A Yorkshire Dales National Park Authority meeting heard while some of Covid-19’s social and economic consequences on the 2,179sq km area remained unclear, there was increasingly clear evidence that the rising numbers of people were buying properties as an investment rather than as somewhere to live and work.

Members were told while 3,100 of the national park’s 12,000 properties were now holiday lets and second homes, and the number was rising, the pandemic had accelerated a trend for rural relocations among wealthy and retired people.

The concerns come three years after the park authority saw its proposal to bolster communities by imposing a five-fold increase in council tax on second home owners in the national park rejected.

Former Friends of the Dales chairman and park member Mark Corner told the meeting the pandemic had been ” a game-changer to how society will be acting in future” and questioned whether the authority needed to reassess its strategies, such as on promoting the area as somewhere for families to live and work.

He said: “I see evidence of an increased interest in second homes. People wanting to find a safe space as a second home location.

“There’s been this huge awakening in closeness to nature, there’s been a recognition that remote working is feasible and is a way forward, there’s been pretty much devastation of our tourism economy.”

Third generation farmer Allen Kirkbride said the village of Askrigg in Wensleydale was seeing a deluge of properties becoming second homes and holiday cottages.

DalesBus summer services return to the Yorkshire Dales

He said: “People are buying them as an investment and the vast majority are going to holiday lets. We are now starting to be over-run. A lot of afford it. It’s just pushing the prices up and up.

“In some way we have got to suppress this a little bit. It wasn’t a major problem five years ago, but it certainly is a major problem now.”

Veteran authority member Robert Heseltine added the authority was “as guilty as anyone in promoting Yorkshire Dales as a destination”. Joining calls for fresh action, he said: “We can only influence things if we have a leadership role.”

The authority’s chief executive, David Butterworth, warned members of the lack of support from surrounding councils the last time they tried to raise the second homes issue and said it was the market which determined who bought properties for second homes.

He said: “It looks in the early stages that there might be some acceleration in that.
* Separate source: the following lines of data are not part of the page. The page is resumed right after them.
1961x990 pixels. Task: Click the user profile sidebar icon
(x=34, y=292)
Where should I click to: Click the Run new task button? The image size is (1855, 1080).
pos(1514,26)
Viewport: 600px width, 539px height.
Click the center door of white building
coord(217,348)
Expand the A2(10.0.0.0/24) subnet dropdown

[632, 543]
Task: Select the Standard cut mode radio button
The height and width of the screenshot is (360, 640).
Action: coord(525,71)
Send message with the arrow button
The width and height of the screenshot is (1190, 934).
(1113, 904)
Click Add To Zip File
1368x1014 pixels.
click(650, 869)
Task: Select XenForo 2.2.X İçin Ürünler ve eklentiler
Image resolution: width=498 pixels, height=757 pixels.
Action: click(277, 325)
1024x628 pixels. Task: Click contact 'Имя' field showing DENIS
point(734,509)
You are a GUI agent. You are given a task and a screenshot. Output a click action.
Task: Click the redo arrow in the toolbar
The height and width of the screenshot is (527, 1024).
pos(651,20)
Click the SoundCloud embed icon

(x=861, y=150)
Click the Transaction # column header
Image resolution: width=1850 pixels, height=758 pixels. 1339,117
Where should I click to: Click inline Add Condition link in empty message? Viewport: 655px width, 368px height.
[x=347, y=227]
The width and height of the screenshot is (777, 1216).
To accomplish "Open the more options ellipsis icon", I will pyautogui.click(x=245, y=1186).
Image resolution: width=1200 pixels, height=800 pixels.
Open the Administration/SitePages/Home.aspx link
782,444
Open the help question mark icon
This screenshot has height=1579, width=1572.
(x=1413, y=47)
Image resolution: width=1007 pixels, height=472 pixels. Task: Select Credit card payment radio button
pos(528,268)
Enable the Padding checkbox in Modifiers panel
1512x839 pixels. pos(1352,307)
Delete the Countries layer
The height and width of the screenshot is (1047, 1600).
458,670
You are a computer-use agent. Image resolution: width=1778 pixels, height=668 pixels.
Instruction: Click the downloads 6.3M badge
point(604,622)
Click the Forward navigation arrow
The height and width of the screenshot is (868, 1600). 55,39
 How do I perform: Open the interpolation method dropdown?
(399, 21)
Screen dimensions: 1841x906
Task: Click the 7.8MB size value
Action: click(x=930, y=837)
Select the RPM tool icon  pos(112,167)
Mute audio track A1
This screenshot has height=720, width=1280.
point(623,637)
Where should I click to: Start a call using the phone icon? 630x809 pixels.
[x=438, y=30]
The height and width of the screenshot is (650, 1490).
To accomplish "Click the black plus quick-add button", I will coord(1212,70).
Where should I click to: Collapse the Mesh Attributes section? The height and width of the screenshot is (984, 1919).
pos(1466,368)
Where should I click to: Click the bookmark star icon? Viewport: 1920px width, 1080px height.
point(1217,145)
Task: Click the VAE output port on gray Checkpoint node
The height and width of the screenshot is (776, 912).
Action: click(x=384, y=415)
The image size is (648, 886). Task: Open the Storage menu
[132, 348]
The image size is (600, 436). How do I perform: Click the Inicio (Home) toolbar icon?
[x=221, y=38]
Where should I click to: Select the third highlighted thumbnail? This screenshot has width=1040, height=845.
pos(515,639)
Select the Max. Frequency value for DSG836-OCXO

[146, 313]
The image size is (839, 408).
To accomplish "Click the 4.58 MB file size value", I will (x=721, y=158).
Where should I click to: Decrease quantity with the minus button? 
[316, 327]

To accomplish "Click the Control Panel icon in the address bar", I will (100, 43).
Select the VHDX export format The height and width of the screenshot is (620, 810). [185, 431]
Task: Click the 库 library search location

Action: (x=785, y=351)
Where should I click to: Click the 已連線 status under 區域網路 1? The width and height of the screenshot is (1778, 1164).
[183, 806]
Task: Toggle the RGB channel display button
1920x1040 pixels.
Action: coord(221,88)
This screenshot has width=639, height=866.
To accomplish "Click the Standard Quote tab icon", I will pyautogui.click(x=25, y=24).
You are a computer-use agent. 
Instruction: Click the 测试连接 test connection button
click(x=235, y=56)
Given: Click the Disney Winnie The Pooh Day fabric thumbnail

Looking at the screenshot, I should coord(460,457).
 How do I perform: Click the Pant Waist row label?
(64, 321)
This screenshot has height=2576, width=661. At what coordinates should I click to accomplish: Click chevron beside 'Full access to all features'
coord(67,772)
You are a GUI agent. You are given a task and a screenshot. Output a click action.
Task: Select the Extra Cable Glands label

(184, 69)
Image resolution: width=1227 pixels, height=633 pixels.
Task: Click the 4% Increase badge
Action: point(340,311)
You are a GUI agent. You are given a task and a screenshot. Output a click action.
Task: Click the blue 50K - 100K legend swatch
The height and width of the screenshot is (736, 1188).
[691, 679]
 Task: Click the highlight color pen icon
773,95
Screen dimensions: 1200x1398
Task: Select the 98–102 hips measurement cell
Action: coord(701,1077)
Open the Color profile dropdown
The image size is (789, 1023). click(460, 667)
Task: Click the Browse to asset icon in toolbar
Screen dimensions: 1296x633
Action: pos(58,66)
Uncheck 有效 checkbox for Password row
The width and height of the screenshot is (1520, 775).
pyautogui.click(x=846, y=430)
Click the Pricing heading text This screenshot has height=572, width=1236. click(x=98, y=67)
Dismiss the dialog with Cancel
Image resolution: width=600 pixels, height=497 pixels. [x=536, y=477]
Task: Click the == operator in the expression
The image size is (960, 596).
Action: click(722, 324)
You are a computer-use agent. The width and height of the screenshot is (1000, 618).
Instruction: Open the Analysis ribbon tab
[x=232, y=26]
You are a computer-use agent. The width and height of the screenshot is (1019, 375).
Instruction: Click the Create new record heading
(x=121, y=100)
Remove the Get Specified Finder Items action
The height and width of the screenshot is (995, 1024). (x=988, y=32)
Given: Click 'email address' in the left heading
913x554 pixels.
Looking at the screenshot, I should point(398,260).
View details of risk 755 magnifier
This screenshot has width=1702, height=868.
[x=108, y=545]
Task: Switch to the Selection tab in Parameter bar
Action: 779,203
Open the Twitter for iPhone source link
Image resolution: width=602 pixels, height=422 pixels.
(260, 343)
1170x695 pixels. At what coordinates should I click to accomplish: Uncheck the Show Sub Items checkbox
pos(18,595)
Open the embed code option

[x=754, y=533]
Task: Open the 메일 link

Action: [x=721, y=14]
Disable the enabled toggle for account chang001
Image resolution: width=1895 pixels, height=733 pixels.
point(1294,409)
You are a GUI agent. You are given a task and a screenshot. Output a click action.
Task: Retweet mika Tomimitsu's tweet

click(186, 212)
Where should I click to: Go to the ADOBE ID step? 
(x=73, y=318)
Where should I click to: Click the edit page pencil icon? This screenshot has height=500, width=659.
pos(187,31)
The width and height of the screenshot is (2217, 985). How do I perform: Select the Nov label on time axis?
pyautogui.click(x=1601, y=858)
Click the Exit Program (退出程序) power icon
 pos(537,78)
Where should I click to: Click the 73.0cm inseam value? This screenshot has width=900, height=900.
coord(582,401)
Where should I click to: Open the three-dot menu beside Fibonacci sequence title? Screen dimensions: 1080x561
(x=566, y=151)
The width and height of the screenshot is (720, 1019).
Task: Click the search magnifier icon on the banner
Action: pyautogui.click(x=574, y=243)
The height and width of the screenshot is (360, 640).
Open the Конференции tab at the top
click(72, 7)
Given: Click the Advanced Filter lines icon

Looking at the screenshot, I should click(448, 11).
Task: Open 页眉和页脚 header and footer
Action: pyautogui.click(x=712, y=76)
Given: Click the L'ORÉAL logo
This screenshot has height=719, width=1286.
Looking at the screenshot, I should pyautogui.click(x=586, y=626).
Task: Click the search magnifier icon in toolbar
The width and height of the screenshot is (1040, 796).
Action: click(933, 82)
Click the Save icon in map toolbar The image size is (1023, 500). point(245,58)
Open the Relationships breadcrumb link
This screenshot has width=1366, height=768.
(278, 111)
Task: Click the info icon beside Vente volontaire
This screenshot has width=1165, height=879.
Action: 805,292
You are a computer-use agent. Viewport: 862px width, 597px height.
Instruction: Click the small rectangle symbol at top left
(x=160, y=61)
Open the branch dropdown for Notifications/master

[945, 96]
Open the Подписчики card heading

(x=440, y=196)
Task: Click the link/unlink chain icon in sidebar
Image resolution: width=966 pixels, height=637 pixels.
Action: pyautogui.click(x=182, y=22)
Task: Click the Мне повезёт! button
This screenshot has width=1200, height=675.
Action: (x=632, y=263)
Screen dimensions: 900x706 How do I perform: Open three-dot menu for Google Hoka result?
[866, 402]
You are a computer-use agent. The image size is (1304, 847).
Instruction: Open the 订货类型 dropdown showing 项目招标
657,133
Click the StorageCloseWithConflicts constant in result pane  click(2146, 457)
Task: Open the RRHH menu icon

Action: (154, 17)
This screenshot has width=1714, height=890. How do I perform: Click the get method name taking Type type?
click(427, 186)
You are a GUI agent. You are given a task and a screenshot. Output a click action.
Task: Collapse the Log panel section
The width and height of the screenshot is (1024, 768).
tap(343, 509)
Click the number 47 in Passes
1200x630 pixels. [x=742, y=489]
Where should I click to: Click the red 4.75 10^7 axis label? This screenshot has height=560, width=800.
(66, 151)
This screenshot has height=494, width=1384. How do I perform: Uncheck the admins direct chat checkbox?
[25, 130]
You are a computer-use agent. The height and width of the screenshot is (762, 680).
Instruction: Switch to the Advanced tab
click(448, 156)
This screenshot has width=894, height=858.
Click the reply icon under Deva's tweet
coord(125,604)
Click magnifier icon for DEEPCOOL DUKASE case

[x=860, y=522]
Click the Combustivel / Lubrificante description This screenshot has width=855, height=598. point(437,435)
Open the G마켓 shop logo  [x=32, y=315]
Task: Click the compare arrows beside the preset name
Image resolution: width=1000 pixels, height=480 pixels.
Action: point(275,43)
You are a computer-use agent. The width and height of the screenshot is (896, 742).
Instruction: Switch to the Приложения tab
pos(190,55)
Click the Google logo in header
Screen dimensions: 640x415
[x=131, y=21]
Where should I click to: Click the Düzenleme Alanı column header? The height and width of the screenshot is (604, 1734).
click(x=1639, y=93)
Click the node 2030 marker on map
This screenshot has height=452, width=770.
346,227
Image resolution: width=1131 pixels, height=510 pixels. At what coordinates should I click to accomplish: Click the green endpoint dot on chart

There is no support for any restraint on second homes from the county councils, district councils and I would suggest the local community.

“When the national park authority tried to show some leadership over this matter we got slapped down in an extraordinary manner by those bodies concerned. There wasn’t even support about discussing the matter with central government, which was all we wanted to do.”

Mr Butterworth added when the last Local Plan was put into force that provided evidence there were insufficient numbers of holiday lets in large parts of the national park and those that there were, were not of the required standard. He said members would have the opportunity to revisit its policy over second homes in the forthcoming Local Plan.